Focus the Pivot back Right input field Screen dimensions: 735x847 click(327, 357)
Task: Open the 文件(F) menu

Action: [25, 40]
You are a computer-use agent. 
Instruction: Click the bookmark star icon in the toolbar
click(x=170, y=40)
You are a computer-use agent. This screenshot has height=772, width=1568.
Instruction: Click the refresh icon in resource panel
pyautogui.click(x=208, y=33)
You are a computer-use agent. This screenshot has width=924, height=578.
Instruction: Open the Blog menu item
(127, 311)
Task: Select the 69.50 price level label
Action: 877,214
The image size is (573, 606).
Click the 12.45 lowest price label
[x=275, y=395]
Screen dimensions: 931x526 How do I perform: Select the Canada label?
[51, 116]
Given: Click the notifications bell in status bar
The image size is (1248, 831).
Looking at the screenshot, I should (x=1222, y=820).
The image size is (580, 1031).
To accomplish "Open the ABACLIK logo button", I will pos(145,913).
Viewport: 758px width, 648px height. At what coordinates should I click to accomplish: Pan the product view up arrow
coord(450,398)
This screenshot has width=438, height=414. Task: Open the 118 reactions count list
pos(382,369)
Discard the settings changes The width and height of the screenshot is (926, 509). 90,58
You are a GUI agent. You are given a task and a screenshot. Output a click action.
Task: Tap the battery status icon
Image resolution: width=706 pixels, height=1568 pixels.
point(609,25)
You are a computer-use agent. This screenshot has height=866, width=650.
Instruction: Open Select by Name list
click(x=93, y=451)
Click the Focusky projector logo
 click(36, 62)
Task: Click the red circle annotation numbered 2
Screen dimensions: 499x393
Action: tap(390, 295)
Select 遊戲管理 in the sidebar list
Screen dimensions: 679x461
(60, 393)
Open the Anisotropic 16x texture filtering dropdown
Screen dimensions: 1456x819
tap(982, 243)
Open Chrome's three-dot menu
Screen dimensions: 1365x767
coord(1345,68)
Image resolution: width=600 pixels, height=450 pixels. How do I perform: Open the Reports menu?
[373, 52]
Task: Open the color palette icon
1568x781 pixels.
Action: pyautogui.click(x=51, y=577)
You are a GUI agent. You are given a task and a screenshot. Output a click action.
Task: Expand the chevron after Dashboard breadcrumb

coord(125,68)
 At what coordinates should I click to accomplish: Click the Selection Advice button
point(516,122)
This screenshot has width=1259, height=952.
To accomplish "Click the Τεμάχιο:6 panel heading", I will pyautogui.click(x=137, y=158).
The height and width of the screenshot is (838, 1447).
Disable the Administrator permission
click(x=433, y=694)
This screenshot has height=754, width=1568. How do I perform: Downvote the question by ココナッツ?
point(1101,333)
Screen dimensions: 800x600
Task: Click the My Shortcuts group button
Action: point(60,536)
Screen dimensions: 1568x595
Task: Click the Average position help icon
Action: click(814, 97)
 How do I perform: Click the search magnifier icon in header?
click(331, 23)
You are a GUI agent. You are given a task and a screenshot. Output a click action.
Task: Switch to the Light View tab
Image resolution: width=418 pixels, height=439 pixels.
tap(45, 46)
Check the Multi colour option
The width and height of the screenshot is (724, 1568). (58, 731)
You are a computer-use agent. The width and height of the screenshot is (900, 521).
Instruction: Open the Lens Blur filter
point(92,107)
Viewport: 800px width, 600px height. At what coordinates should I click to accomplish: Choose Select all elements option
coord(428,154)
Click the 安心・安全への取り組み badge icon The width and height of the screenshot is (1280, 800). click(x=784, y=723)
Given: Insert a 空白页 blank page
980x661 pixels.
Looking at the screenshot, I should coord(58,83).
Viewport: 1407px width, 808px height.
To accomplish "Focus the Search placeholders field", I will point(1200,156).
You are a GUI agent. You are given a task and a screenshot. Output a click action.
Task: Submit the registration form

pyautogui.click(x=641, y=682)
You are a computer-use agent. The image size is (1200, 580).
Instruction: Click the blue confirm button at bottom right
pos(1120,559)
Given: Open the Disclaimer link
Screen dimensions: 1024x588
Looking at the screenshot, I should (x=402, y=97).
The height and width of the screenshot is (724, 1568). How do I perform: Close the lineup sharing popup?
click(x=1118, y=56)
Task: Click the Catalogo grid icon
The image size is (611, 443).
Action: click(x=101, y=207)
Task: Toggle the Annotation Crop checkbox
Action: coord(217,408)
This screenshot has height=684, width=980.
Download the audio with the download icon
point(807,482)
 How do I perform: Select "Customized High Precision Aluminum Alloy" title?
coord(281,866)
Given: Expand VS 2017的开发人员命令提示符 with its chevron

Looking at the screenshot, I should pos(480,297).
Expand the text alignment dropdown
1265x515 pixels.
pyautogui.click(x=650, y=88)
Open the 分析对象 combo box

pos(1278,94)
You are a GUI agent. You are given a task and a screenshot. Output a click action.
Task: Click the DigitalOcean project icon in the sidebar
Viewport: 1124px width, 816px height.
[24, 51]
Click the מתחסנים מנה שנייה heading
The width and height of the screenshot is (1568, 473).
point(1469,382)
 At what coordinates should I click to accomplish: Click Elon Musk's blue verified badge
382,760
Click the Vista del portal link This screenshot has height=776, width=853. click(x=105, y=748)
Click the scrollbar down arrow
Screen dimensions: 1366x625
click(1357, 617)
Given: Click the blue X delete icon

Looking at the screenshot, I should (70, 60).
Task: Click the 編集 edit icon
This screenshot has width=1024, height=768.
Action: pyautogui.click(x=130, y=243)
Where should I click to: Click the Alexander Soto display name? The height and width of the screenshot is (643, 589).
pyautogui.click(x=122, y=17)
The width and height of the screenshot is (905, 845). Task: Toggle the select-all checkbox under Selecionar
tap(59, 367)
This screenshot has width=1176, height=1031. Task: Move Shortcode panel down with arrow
········
▶ [ASSIGNMENT]
Write out the records. Leave nothing out and change nothing.

▶ [EXERCISE ANSWER]
Focus the Pivot back Right input field Screen dimensions: 735x847 click(327, 357)
Task: Open the 文件(F) menu

Action: [25, 40]
You are a computer-use agent. 
Instruction: Click the bookmark star icon in the toolbar
click(x=170, y=40)
You are a computer-use agent. This screenshot has height=772, width=1568.
Instruction: Click the refresh icon in resource panel
pyautogui.click(x=208, y=33)
You are a computer-use agent. This screenshot has width=924, height=578.
Instruction: Open the Blog menu item
(127, 311)
Task: Select the 69.50 price level label
Action: 877,214
The image size is (573, 606).
Click the 12.45 lowest price label
[x=275, y=395]
Screen dimensions: 931x526 How do I perform: Select the Canada label?
[51, 116]
Given: Click the notifications bell in status bar
The image size is (1248, 831).
Looking at the screenshot, I should (x=1222, y=820).
The image size is (580, 1031).
To accomplish "Open the ABACLIK logo button", I will pos(145,913).
Viewport: 758px width, 648px height. At what coordinates should I click to accomplish: Pan the product view up arrow
coord(450,398)
This screenshot has width=438, height=414. Task: Open the 118 reactions count list
pos(382,369)
Discard the settings changes The width and height of the screenshot is (926, 509). 90,58
You are a GUI agent. You are given a task and a screenshot. Output a click action.
Task: Tap the battery status icon
Image resolution: width=706 pixels, height=1568 pixels.
point(609,25)
You are a computer-use agent. This screenshot has height=866, width=650.
Instruction: Open Select by Name list
click(x=93, y=451)
Click the Focusky projector logo
 click(36, 62)
Task: Click the red circle annotation numbered 2
Screen dimensions: 499x393
Action: tap(390, 295)
Select 遊戲管理 in the sidebar list
Screen dimensions: 679x461
(60, 393)
Open the Anisotropic 16x texture filtering dropdown
Screen dimensions: 1456x819
tap(982, 243)
Open Chrome's three-dot menu
Screen dimensions: 1365x767
coord(1345,68)
Image resolution: width=600 pixels, height=450 pixels. How do I perform: Open the Reports menu?
[373, 52]
Task: Open the color palette icon
1568x781 pixels.
Action: pyautogui.click(x=51, y=577)
You are a GUI agent. You are given a task and a screenshot. Output a click action.
Task: Expand the chevron after Dashboard breadcrumb

coord(125,68)
 At what coordinates should I click to accomplish: Click the Selection Advice button
point(516,122)
This screenshot has width=1259, height=952.
To accomplish "Click the Τεμάχιο:6 panel heading", I will pyautogui.click(x=137, y=158).
The height and width of the screenshot is (838, 1447).
Disable the Administrator permission
click(x=433, y=694)
This screenshot has height=754, width=1568. How do I perform: Downvote the question by ココナッツ?
point(1101,333)
Screen dimensions: 800x600
Task: Click the My Shortcuts group button
Action: point(60,536)
Screen dimensions: 1568x595
Task: Click the Average position help icon
Action: click(814, 97)
 How do I perform: Click the search magnifier icon in header?
click(331, 23)
You are a GUI agent. You are given a task and a screenshot. Output a click action.
Task: Switch to the Light View tab
Image resolution: width=418 pixels, height=439 pixels.
tap(45, 46)
Check the Multi colour option
The width and height of the screenshot is (724, 1568). (58, 731)
You are a computer-use agent. The width and height of the screenshot is (900, 521).
Instruction: Open the Lens Blur filter
point(92,107)
Viewport: 800px width, 600px height. At what coordinates should I click to accomplish: Choose Select all elements option
coord(428,154)
Click the 安心・安全への取り組み badge icon The width and height of the screenshot is (1280, 800). click(x=784, y=723)
Given: Insert a 空白页 blank page
980x661 pixels.
Looking at the screenshot, I should coord(58,83).
Viewport: 1407px width, 808px height.
To accomplish "Focus the Search placeholders field", I will point(1200,156).
You are a GUI agent. You are given a task and a screenshot. Output a click action.
Task: Submit the registration form

pyautogui.click(x=641, y=682)
You are a computer-use agent. The image size is (1200, 580).
Instruction: Click the blue confirm button at bottom right
pos(1120,559)
Given: Open the Disclaimer link
Screen dimensions: 1024x588
Looking at the screenshot, I should (x=402, y=97).
The height and width of the screenshot is (724, 1568). How do I perform: Close the lineup sharing popup?
click(x=1118, y=56)
Task: Click the Catalogo grid icon
The image size is (611, 443).
Action: click(x=101, y=207)
Task: Toggle the Annotation Crop checkbox
Action: coord(217,408)
This screenshot has height=684, width=980.
Download the audio with the download icon
point(807,482)
 How do I perform: Select "Customized High Precision Aluminum Alloy" title?
coord(281,866)
Given: Expand VS 2017的开发人员命令提示符 with its chevron

Looking at the screenshot, I should pos(480,297).
Expand the text alignment dropdown
1265x515 pixels.
pyautogui.click(x=650, y=88)
Open the 分析对象 combo box

pos(1278,94)
You are a GUI agent. You are given a task and a screenshot. Output a click action.
Task: Click the DigitalOcean project icon in the sidebar
Viewport: 1124px width, 816px height.
[24, 51]
Click the מתחסנים מנה שנייה heading
The width and height of the screenshot is (1568, 473).
point(1469,382)
 At what coordinates should I click to accomplish: Click Elon Musk's blue verified badge
382,760
Click the Vista del portal link This screenshot has height=776, width=853. click(x=105, y=748)
Click the scrollbar down arrow
Screen dimensions: 1366x625
click(1357, 617)
Given: Click the blue X delete icon

Looking at the screenshot, I should (70, 60).
Task: Click the 編集 edit icon
This screenshot has width=1024, height=768.
Action: pyautogui.click(x=130, y=243)
Where should I click to: Click the Alexander Soto display name? The height and width of the screenshot is (643, 589).
pyautogui.click(x=122, y=17)
The width and height of the screenshot is (905, 845). Task: Toggle the select-all checkbox under Selecionar
tap(59, 367)
This screenshot has width=1176, height=1031. Task: Move Shortcode panel down with arrow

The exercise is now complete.